Дайана остановилась и повернула к ней отощавшее лицо. Глубокие тени придали ей возраста, и Томасин задумалась, сколько ей в действительности лет. Ухоженная, с красивым макияжем, не изможденная полевой работой, женщина выглядела куда моложе. А она, возможно, даже старше Малкольм.
— Я несколько утратила товарный вид, — озвучила Дайана то, о чем размышляла девушка, — но я не подхожу по другой причине.
— Почему? — обронила Томасин.
— Я бесплодна, — ровным тоном сообщила Дайана, ничуть не опечаленная этим обстоятельством. Поймав шокированный взгляд Томасин, она скорчила ей рожицу и бодро продолжила: — Короче, я уже пробовала, но срезалась на медосмотре. Наложница правителя должна быть фертильной. У тебя же все окей с этим?
— Хм… да… — с запинкой ответила Томасин и отвела глаза.

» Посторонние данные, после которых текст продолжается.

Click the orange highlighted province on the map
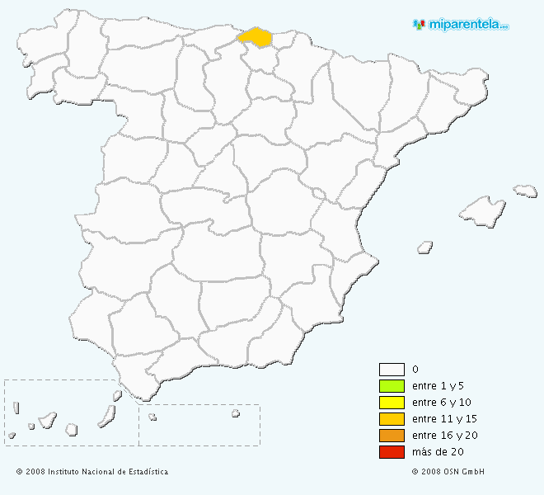pyautogui.click(x=256, y=37)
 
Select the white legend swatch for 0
pyautogui.click(x=392, y=370)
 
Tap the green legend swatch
pyautogui.click(x=392, y=386)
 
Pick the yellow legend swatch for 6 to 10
pyautogui.click(x=392, y=403)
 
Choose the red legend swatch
pyautogui.click(x=392, y=452)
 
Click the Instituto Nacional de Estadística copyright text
pyautogui.click(x=92, y=472)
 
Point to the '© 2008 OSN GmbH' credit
pyautogui.click(x=448, y=472)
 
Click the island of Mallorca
pyautogui.click(x=481, y=211)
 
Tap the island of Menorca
pyautogui.click(x=525, y=191)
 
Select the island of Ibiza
pyautogui.click(x=425, y=246)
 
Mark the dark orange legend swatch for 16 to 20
pyautogui.click(x=392, y=436)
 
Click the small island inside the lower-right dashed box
pyautogui.click(x=235, y=413)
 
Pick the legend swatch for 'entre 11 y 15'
pyautogui.click(x=392, y=419)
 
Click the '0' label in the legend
pyautogui.click(x=415, y=370)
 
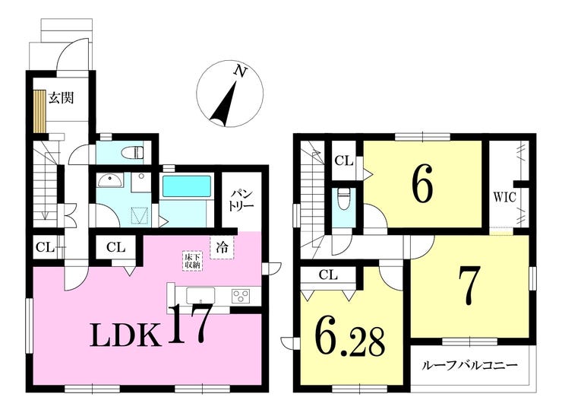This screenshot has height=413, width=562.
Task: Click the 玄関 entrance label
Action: [x=62, y=97]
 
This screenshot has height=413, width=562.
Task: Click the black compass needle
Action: [x=224, y=103]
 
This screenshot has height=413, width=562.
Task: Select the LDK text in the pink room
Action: [x=125, y=335]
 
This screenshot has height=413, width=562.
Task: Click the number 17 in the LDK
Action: [x=188, y=324]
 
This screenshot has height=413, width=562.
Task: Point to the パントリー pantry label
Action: [x=242, y=200]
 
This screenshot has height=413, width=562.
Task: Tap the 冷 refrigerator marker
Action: [x=222, y=247]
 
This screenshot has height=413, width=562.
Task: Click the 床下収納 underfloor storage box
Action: [x=192, y=261]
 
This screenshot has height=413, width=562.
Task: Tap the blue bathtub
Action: [x=185, y=186]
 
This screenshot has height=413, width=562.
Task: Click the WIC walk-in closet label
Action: [x=504, y=197]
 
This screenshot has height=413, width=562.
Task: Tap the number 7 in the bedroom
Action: [x=468, y=286]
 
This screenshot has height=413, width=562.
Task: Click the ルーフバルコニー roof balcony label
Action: [x=470, y=366]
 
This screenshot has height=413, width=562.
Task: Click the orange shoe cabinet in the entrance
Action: [x=39, y=112]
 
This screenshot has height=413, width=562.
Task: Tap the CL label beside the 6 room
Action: [x=344, y=160]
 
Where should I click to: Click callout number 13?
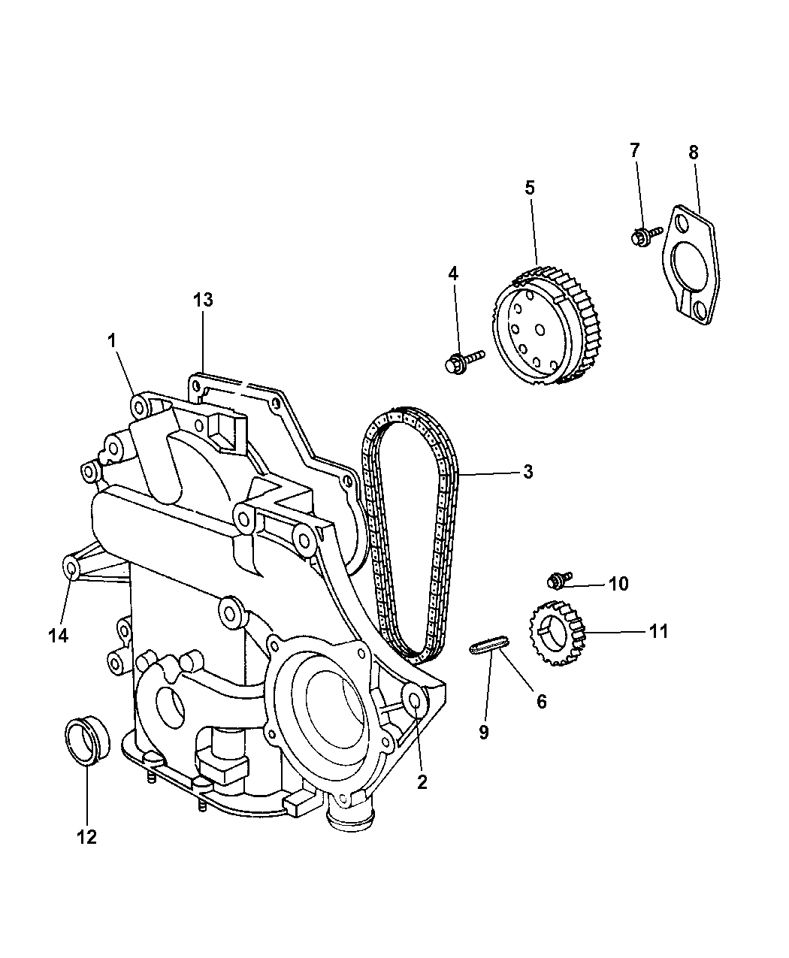click(x=202, y=301)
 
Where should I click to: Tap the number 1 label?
click(x=112, y=341)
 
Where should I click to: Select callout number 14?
click(x=58, y=636)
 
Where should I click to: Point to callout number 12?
click(x=87, y=836)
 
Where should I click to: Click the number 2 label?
click(x=422, y=781)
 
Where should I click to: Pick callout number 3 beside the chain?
click(x=528, y=472)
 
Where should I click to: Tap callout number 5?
click(x=530, y=188)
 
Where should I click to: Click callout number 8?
click(x=693, y=153)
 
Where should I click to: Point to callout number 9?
click(x=484, y=731)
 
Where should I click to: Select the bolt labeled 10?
click(x=556, y=579)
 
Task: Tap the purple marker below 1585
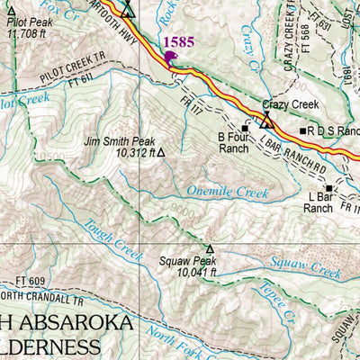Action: click(171, 58)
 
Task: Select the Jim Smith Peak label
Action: click(119, 141)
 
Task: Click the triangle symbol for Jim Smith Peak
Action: click(161, 153)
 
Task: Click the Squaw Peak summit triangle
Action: click(210, 249)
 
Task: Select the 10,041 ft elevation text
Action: click(197, 272)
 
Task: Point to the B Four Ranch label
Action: click(232, 142)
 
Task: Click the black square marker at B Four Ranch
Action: click(243, 129)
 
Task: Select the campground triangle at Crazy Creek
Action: click(267, 118)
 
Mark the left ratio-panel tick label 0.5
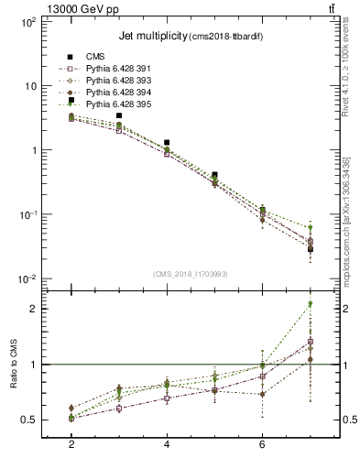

Три года назад она уворачивалась от пуль и перепрыгивала коряги в лесу, спасаясь от ужасной перспективы погибнуть от рук отца своего будущего ребенка. Тот момент совершенно не годился для того, чтобы сообщить Малкольму радостную новость. Она до сих пор нервно посмеивалась, представляя себе их разговор, как кричала бы ему, умоляя прекратить преследование и стрельбу хоть на пару минут, пока она объяснится. К счастью или нет, но необходимость отпала сама с собой. Они с Заком спрятались в кузове грузовика и сидели там несколько дней, окруженные толпой мертвецов снаружи. Их хотели поймать, но это явно не стоило того, чтобы рисковать своей головой. Было до смерти страшно и очень жарко. Одежда промокла, пот заливал глаза. Томасин истекала кровью — но не только из раны, оставленной единственным выстрелом, достигшим цели. Пришли чертовы месячные. А вместе с ними и осознание: она не обречет еще одно несчастное существо на страдания в этом рехнувшемся мире.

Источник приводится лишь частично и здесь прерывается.